Frankly, my first guess was something post apocalyptic. No, normally one wouldn’t think so but I delved into the film right in, and had not the slightest clue of what it is about.

So, here is the plot of the film. Room is the story of Joy Newsome (Brie Larson) who gets held hostage and eventually raped by a man who locks her up in his garden shed (room) for seven years, where she gives birth to her son Jack (Jacob Tremblay), whose idea of the real world is that room until one day both of them break free, and instead struggle making amends with the real world.
Based on Emma Donoghue’s book Room, the film showcases a tremendously astonishing journey of a little kid trying to forget all what he knew about the world for five years and replace it with reality. But here’s the thing, Room almost poetically makes one think whether this world is real or not, or are we all kept here away from the real world. Sure this idea wasn’t intended but my mind wanders, and so will yours if you ponder over the intricacies of the film.
Director Lenny Abrahamson uses hand-held fast paced shots in the beginning of the film as we get to know about the room, almost as if suggesting that this is pace works in this space, where a mother longs for her old life and a son literally thinks that out of this room is outer space.

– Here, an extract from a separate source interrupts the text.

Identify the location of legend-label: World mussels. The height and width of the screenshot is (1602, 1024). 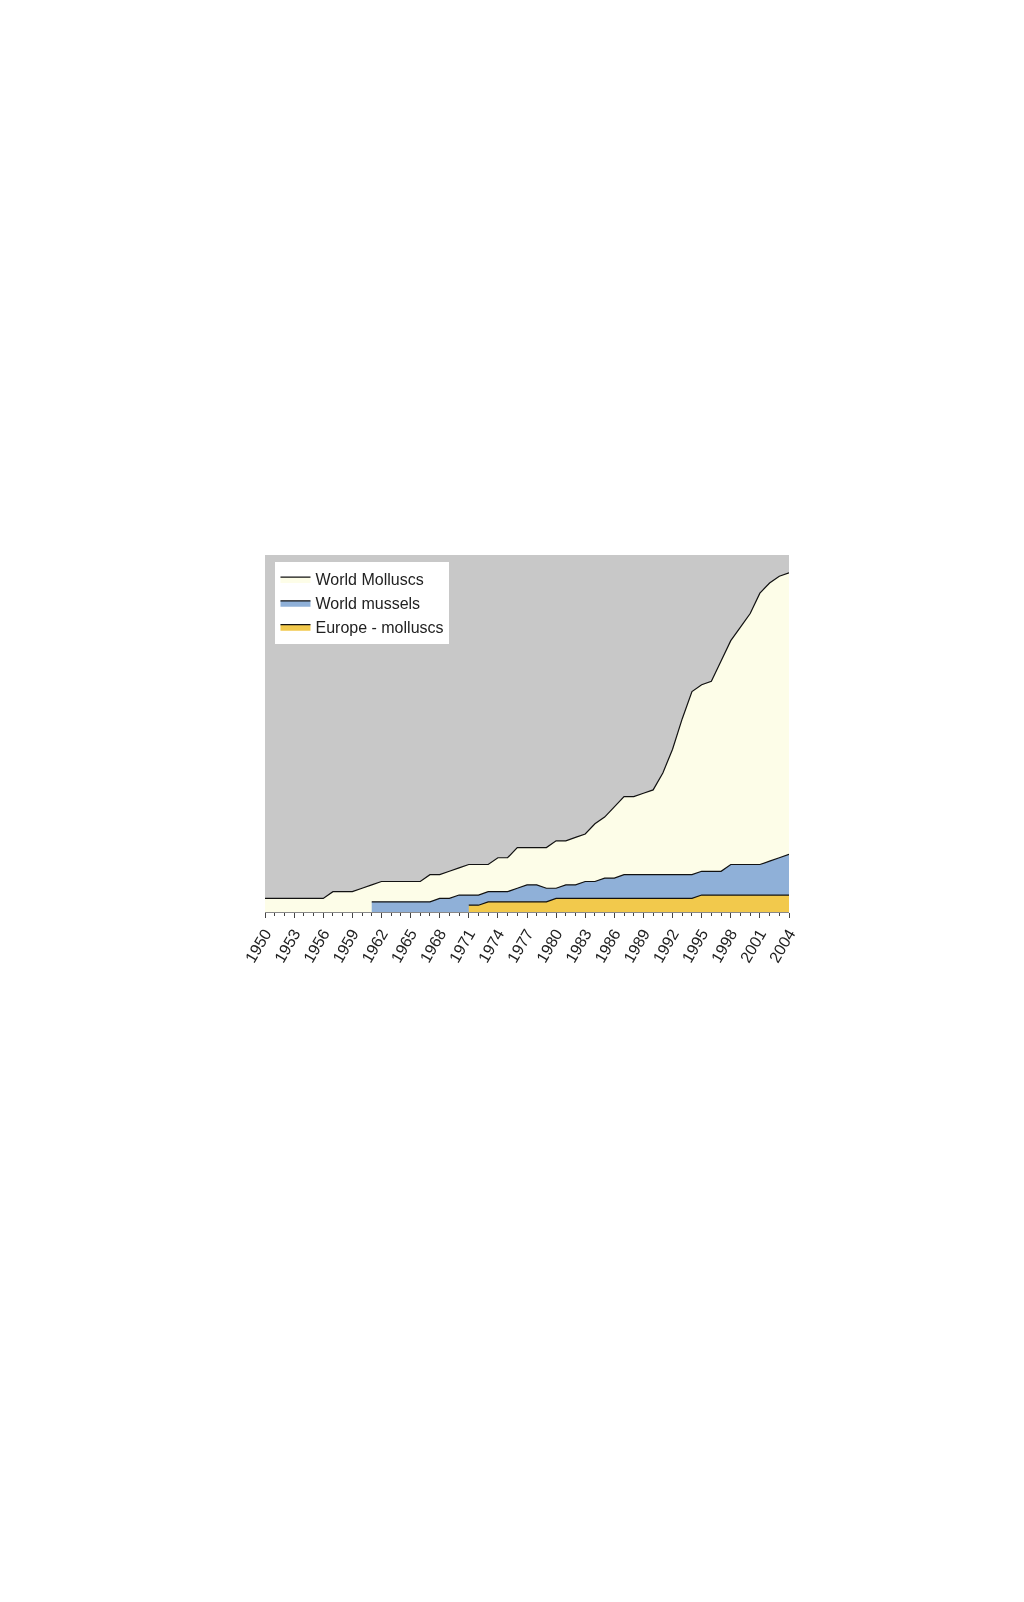
(368, 604).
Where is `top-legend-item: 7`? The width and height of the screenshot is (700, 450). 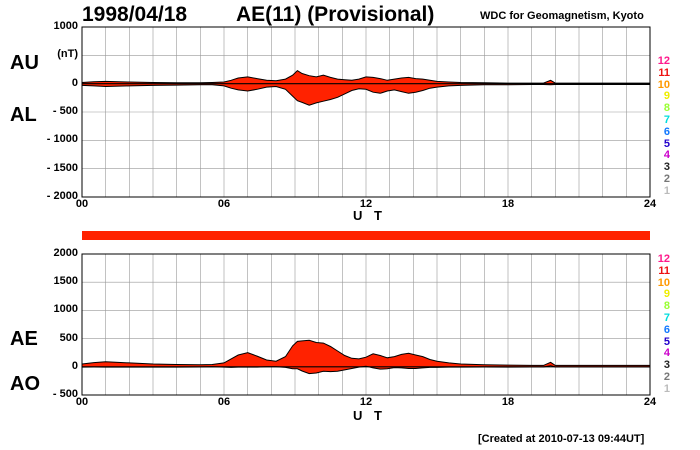
top-legend-item: 7 is located at coordinates (666, 120).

Room holds attention through its camerawork, that gets berserk and trembles, and makes the viewer adapt to the tone of the film, with ease.
Room tells you so much about immense possibility and consequences of something like kidnapping, through the lens of a five-year old, something I haven’t come across in a long long time.
Jacob Tremblay is beautiful as Jake in the film and his character shapes up so deeply and takes time to build up as it goes.
Brie Larson got an Academy Award for this one, and whosoever gave up on her too along with Captain Marvel is going to regret big time, when he spots her owning Joy Newsome’s character. Her playing a helpless girl and mother, is the closest to portraying the state of mind of a mentally and sexually harassed person.
Jack missing his room where he was held out of will, is an eerie example of how comfortable any surrounding can get if the illusion of it being “home” is fed to us. There’s enormous love, affection, warmth as well as devastation in the film.